There can be unique challenges in the treatment of BPD, for example hospital care.[100] In psychotherapy, a client may be unusually sensitive to rejection and abandonment and may react negatively (e.g., by harming themselves or withdrawing from treatment) if they sense this. In addition, clinicians may emotionally distance themselves from individuals with BPD for self-protection or due to the stigma associated with the diagnosis, leading to a self-fulfilling prophecy and a cycle of stigmatization to which both patient and therapist can contribute.[101]

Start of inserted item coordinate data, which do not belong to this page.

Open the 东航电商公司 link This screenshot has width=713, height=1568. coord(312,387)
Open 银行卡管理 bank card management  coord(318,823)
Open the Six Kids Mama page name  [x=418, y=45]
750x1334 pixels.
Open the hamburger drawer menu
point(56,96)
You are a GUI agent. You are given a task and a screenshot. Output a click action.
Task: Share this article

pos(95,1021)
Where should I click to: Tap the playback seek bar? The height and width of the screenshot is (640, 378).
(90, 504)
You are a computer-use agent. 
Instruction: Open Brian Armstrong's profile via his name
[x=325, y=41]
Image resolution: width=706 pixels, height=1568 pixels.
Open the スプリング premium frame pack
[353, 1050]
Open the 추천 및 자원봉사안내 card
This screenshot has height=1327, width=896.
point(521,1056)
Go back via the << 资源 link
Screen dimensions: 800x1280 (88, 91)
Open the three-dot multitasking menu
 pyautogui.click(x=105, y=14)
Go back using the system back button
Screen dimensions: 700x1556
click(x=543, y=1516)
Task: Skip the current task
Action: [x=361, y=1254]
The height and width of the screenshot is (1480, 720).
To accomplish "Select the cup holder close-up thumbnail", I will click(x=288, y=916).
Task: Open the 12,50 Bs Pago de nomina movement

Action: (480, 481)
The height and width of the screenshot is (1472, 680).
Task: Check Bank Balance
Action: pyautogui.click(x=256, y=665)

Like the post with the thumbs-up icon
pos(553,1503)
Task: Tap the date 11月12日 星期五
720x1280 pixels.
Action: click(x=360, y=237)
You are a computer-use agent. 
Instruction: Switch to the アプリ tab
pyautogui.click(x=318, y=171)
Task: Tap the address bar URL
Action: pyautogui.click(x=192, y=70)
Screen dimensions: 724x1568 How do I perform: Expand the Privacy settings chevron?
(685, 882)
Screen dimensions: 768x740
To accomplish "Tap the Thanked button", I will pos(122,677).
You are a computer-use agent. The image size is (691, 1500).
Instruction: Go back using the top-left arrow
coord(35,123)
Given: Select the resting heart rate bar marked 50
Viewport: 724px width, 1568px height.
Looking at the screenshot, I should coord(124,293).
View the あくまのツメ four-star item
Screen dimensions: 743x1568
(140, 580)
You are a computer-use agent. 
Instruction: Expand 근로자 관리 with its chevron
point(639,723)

Some psychotherapies, for example DBT, developed partly to overcome problems with interpersonal sensitivity and maintaining a therapeutic relationship. Adherence to medication regimes is also a problem, due in part to adverse effects, with drop-out rates of between 50% and 88% in medication trials.[102] Comorbid disorders, particularly substance use disorders, can complicate attempts to achieve remission.[103]

Other strategies

Psychotherapies and medications form a part of the overall context of mental health services and psychosocial needs related to BPD. The evidence base is limited for both, and some individuals may forego them or not benefit (enough) from them. It has been argued that diagnostic categorisation can have limited utility in directing therapeutic work in this area, and that in some cases it is only with reference to past and current relationships that "borderline" behavior can be understood as partly adaptive and how people can best be helped.[104]

Numerous other strategies may be used, including alternative medicine techniques (see List of branches of alternative medicine), exercise and physical fitness, including team sports; occupational therapy techniques, including creative arts; having structure and routine to the days, particularly through employment - helping feelings of competence (e.g. self-efficacy), having a social role and being valued by others, boosting self-esteem.[105]

Group-based psychological services encourage clients to socialize and participate in both solitary and group activities. These may be in day centers. Therapeutic communities are an example of this, particularly in Europe, although their usage has declined many have specialised in the treatment of severe personality disorder.[106]

Psychiatric rehabilitation services aimed at helping people with mental health problems, to reduce psychosocial disability, engage in meaningful activities, and avoid stigma and social exclusion may be of value to people who suffer from BPD. There are also many mutual-support or co-counseling groups run by and for individuals with BPD. A goal may be full recovery rather than reliance on services.

Data indicate that substantial percentages of people diagnosed with BPD can achieve remission even within a year or two.[33] A longitudinal study found that, six years after being diagnosed with BPD, 56% showed good psychosocial functioning, compared to 26% at baseline. Although vocational achievement was more limited even compared to those with other personality disorders, those whose symptoms had remitted were significantly more likely to have a good relationship with a spouse/partner and at least one parent, good work/school performance, a sustained work/school history, good global functioning and good psychosocial functioning.[107]